Viigo users open the software client on their phones to find a range of information such as weather reports, stock quotes, sports information, podcasts and news headlines. The software is customisable, so users can choose headlines from preferred news sources and set locations for weather information.
Viigo also offers a product for enterprises that lets business users access corporate information through the Viigo software. An administrator installs the Viigo server software behind the firewall and then can set up a range of feeds to mobile workers. Feeds can include a corporate calendar, where with one click the user can add an event onto their own calendar, an internal product list that includes descriptions and costs that could be useful to salespeople and a projects tab that lets users log hours or expenses related to projects.

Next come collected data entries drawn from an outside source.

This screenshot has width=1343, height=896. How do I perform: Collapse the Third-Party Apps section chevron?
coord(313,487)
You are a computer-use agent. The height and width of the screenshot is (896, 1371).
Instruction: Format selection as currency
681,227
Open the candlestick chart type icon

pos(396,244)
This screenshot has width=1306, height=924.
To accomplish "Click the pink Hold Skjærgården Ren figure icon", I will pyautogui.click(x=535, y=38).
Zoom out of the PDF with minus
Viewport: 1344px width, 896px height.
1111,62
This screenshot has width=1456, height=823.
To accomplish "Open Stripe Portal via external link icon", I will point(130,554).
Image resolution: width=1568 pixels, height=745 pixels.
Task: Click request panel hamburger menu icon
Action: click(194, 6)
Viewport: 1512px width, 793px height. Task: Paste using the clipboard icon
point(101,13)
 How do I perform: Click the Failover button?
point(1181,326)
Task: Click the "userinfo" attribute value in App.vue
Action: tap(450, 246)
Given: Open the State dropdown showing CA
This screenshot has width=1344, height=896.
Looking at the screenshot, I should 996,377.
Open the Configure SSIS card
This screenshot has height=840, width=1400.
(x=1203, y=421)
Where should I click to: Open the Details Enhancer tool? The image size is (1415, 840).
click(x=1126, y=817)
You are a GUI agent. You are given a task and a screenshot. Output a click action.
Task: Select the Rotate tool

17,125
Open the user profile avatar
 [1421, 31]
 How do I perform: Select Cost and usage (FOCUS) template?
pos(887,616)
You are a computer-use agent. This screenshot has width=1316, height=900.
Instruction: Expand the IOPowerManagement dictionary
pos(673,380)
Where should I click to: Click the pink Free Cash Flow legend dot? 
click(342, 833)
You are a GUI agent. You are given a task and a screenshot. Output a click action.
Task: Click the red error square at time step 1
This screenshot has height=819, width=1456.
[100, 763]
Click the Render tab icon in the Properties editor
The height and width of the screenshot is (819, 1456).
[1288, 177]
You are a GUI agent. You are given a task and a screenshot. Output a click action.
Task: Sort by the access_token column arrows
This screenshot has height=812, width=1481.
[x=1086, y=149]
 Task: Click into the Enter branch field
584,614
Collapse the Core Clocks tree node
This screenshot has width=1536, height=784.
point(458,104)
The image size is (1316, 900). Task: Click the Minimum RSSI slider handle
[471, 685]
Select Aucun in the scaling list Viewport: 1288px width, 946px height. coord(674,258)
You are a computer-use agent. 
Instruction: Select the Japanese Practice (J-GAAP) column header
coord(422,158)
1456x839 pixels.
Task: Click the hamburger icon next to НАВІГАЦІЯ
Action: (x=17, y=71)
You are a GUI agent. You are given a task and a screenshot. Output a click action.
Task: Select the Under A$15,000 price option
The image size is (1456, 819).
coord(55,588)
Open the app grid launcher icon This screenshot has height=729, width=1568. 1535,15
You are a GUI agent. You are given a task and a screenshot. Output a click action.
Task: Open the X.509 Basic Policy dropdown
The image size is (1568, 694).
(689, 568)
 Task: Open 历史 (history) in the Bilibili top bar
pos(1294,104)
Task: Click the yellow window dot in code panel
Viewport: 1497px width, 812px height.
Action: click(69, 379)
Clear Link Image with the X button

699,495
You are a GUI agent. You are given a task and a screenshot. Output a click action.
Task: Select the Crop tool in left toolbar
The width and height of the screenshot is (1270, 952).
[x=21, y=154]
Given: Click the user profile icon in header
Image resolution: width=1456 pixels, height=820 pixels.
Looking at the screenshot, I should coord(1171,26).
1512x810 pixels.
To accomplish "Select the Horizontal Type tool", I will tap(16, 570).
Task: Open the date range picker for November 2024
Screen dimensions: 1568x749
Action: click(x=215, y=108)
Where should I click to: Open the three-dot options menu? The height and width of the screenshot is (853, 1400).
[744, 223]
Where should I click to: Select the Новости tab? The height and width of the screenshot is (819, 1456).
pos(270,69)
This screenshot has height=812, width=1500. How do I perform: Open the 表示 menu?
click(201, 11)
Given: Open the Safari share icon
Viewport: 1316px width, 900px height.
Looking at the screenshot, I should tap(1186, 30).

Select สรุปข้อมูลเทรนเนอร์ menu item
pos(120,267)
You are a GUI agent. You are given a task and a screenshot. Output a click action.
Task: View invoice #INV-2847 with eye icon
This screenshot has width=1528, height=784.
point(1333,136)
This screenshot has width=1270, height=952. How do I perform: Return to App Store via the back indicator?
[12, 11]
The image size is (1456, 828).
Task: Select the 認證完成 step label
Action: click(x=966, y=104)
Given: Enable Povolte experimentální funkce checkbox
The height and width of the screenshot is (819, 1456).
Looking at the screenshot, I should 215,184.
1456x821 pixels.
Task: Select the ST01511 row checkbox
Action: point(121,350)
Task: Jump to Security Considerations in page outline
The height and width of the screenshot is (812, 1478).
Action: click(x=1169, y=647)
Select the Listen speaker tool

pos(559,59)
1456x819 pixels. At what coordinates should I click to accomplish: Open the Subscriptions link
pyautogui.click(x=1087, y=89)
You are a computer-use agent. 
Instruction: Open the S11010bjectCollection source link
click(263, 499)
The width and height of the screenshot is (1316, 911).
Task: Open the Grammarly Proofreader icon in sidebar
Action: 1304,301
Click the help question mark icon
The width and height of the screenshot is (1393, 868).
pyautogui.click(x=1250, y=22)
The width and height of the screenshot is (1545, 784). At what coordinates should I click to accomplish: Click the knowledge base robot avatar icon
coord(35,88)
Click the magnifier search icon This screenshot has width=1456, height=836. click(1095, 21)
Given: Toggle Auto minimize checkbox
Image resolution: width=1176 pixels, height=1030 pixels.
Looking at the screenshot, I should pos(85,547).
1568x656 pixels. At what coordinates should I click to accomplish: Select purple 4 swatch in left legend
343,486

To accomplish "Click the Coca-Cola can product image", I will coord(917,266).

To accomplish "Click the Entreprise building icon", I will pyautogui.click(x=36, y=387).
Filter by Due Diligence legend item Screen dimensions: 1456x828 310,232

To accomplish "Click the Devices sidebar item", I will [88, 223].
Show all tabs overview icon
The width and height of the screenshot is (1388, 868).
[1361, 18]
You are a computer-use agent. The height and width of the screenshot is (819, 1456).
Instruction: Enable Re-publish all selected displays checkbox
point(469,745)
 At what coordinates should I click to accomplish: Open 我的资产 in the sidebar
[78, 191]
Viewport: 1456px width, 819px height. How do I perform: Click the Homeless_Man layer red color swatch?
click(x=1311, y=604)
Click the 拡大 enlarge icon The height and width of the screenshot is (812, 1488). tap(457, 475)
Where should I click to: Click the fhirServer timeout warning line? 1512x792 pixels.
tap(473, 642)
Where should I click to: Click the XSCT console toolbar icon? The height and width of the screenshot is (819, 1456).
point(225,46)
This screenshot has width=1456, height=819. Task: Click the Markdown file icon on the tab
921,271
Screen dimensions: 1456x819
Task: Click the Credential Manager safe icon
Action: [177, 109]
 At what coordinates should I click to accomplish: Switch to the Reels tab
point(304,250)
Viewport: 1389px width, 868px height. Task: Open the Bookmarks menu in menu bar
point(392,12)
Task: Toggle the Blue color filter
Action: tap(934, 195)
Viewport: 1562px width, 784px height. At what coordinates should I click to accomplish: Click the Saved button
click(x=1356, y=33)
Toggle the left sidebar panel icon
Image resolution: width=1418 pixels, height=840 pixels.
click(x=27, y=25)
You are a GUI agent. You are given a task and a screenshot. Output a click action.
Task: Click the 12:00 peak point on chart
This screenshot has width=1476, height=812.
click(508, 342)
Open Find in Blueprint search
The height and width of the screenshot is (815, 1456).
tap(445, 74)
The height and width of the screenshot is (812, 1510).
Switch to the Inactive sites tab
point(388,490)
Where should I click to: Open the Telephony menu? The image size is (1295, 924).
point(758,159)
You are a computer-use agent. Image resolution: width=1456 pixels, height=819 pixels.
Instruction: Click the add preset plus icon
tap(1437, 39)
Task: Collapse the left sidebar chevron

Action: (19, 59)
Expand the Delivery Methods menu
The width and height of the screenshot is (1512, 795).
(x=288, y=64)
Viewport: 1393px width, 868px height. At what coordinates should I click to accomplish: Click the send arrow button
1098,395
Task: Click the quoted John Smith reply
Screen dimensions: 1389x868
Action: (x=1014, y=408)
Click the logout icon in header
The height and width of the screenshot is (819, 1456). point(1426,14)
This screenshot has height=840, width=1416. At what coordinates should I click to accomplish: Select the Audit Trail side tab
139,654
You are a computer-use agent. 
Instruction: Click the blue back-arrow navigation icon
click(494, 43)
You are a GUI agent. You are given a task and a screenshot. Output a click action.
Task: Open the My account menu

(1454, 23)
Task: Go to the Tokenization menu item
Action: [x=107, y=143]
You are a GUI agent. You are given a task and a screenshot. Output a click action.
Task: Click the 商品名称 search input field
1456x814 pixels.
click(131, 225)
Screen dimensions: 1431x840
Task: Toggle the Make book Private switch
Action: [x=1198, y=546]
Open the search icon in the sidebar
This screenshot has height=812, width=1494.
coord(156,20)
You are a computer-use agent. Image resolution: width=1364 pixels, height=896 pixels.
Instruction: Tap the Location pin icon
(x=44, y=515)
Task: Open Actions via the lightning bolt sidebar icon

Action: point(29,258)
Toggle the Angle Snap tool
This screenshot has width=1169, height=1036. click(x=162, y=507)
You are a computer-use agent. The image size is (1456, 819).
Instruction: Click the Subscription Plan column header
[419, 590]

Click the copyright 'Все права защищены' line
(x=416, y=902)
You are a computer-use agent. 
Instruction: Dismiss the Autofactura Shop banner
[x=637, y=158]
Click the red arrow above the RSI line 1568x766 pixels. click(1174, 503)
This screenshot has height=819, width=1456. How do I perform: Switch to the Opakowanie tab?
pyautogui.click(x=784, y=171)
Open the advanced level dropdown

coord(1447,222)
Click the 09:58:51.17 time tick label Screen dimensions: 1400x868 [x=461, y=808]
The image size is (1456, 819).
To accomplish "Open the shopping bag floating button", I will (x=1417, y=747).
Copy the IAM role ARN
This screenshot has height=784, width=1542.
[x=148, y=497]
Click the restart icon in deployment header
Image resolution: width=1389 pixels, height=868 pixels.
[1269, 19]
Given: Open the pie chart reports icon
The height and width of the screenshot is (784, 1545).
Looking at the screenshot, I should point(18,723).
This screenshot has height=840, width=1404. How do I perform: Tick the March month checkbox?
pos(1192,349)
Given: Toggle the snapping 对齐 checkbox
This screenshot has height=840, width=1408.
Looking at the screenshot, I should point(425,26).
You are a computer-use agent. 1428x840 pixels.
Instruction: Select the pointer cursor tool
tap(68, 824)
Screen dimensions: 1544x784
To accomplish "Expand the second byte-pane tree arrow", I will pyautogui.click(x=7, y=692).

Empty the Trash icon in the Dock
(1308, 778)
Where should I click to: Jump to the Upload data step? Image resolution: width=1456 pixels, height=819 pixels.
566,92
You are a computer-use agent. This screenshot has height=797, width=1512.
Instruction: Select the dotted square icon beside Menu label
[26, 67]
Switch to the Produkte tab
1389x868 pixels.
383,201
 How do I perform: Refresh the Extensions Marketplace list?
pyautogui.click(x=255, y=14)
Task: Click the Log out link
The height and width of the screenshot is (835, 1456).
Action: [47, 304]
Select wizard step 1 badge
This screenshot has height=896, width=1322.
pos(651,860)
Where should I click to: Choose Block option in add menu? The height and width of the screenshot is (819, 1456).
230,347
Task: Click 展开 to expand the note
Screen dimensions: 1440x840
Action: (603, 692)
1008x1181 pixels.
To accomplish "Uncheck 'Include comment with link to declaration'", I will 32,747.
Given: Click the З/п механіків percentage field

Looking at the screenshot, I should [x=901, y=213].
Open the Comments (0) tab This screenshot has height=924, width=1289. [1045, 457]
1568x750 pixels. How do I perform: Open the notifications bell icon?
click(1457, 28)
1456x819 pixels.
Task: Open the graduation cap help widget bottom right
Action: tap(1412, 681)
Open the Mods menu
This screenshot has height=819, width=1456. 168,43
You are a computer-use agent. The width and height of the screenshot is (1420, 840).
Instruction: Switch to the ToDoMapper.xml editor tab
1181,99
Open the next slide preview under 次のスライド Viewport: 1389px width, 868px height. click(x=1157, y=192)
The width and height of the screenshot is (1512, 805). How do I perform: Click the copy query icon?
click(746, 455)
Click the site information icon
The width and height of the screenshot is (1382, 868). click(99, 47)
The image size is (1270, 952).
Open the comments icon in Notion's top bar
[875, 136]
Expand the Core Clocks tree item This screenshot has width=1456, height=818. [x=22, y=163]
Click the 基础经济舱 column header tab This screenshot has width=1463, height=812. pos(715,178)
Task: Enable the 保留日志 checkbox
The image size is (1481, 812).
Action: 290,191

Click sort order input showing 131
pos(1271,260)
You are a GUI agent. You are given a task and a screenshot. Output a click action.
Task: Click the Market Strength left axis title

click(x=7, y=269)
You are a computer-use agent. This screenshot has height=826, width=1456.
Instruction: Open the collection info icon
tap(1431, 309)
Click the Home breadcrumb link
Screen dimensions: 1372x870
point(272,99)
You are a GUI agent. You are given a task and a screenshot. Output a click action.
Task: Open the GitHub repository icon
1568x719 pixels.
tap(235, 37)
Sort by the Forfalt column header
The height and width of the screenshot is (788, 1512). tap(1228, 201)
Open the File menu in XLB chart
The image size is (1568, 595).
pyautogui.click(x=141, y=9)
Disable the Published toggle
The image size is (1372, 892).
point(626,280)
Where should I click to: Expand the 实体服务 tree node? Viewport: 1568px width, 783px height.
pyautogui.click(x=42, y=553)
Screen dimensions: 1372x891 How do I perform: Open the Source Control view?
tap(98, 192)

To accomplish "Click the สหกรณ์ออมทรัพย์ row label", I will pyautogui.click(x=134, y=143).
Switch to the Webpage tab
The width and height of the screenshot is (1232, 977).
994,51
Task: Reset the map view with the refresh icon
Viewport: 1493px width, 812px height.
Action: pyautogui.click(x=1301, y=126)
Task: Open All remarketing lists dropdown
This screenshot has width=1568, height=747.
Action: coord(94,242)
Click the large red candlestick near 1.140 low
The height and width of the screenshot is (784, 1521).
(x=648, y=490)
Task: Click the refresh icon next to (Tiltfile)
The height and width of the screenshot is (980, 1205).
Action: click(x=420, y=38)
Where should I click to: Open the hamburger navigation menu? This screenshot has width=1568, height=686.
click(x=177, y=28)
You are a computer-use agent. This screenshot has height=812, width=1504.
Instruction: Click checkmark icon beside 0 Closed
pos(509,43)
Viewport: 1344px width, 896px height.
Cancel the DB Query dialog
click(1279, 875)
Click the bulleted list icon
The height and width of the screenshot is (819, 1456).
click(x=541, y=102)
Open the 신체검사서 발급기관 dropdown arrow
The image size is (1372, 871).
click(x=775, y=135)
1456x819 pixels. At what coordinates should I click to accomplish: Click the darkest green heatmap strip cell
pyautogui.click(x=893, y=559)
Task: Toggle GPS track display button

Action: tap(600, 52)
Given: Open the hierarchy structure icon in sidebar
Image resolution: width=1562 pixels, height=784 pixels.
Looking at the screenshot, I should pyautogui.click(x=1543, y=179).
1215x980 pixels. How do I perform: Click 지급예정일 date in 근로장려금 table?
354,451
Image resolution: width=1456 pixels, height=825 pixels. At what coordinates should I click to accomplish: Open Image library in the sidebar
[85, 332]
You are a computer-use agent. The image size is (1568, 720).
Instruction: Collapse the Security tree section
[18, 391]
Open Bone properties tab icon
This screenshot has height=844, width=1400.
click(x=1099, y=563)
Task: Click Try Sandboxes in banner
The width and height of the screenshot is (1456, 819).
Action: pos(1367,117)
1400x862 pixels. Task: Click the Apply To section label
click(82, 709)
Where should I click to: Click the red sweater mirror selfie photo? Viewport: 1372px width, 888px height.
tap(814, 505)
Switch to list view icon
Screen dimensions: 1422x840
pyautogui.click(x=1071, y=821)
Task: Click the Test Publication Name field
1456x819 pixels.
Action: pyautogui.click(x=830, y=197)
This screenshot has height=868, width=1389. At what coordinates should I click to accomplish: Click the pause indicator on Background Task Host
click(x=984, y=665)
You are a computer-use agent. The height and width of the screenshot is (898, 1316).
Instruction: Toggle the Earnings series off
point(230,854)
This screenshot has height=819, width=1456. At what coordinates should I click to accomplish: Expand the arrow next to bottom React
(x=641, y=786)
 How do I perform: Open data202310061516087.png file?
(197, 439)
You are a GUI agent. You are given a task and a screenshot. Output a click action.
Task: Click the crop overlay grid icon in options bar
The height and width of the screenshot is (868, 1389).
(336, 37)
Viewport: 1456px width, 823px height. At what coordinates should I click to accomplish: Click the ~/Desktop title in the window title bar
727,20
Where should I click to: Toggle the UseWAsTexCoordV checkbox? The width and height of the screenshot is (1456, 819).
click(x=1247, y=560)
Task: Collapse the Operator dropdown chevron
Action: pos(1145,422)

While Viigo's website includes at least one photo of an HTC phone, it heavily promotes the use of Viigo on BlackBerry devices. In a brief note on the Viigo website, company CEO Mark Ruddock wrote that his team would continue to develop for the BlackBerry, but he did not say whether the software would continue to work on other platforms.
A Viigo press representative did not immediately reply to questions. RIM has not yet issued a press release about the acquisition and did not reply to a request for comment by the time this story posted. The companies have not disclosed the terms of the deal.
In addition to individual users and businesses, Viigo is also aiming its software at media companies, mobile operators and smartphone application developers. Those organisations can use Viigo to distribute their content to end users.